CHRIS LEHANE (Democratic consultant)
"The angry voter, the Tea Party and the 21st century Elmer Gantrys are all symptoms of America's brooding, omnipresent anxiety. In a way that neither party has spoken to, the public 'gets' that the American dream is being fundamentally challenged. The lesson of 2010 goes far beyond a mere 're-framing' -- Democrats need to address this anxiety by:
-- "Providing a Big Idea: a unifying thesis for protecting the American dream.
-- "Articulating a governing philosophy: defining the appropriate role of government.
-- "Creating a dialectic: fighting for families against a defined threat.
-- "Promoting exceptionalism: optimistic 'boosterism' that we are special."
ED ROGERS (Lobbyist; White House aide to George H.W. Bush)
"While the Republican Party is poised for substantial gains in November, the party might have dimmed its prospects by nominating some candidates who won't have the strongest appeal in the general election.

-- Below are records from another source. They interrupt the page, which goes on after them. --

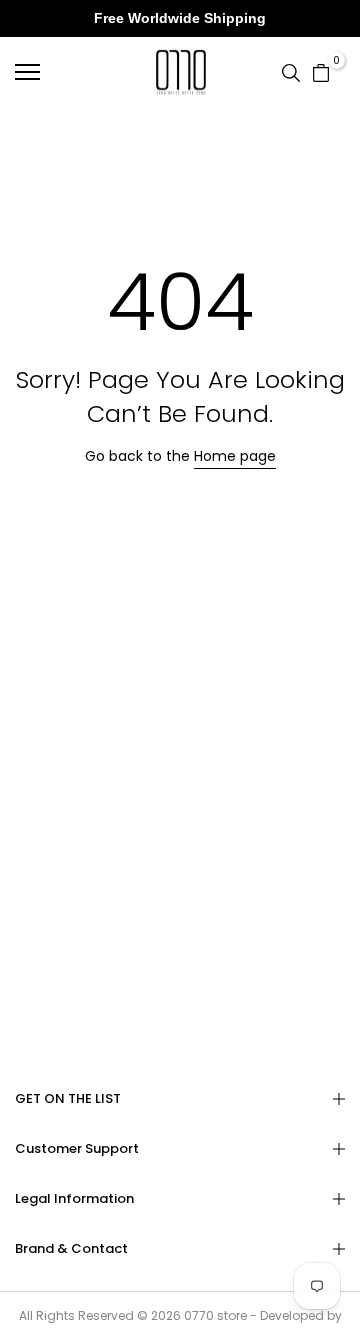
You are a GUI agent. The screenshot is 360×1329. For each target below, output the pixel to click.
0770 (199, 1315)
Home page (235, 456)
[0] (321, 71)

"Unapologetically, the Republican elected leaders in Washington have stopped bad policy and have been criticized as being the 'party of no.' Well, that party of no includes a 'hell no' caucus. The hell no caucus has won some primaries, and those candidates may not be the most appealing to independents and more moderate voters.
"There's always a delusional element within the party that can contort logic in such a way to make them believe losing an election is better than winning elections. But politics is all about addition, not subtraction. I’m a long-time party conservative, and I wish conservatives could get elected everywhere. But, being a Republican is not one-size-fits-all. Let's face it: The Republican that can win in Alabama is different than a Republican that can win in Colorado or California. We need to elect the best Republicans we can given what a particular state will support or even tolerate.
"So the proof will be in the pudding. We will see if the new anti-establishment outsiders can win in November. A few probably will, but experience has taught me that in the end politicians tend to make the best politicians, and the purists may have only succeeded in re-electing Nancy Pelosi and Harry Reid."
KRISTEN SOLTIS (Conservative pollster)
"Many political observers and consultants have a very traditional recipe for candidate success that focuses on money, name I.D. and things like endorsements. What this cycle has shown is that all of these things are secondary to message. Voters are upset, frustrated and listening clearly for candidates who can give them any sense of confidence that they've got solutions to get the country working again. This has meant that Tea Party candidates have a chance to knock off incumbents and establishment folks even when outgunned on the traditional metrics, but their victory isn't always guaranteed. It is those candidates who understand the Tea Party, as well as the concerns of moderate and independent voters, who will have the best chance in November."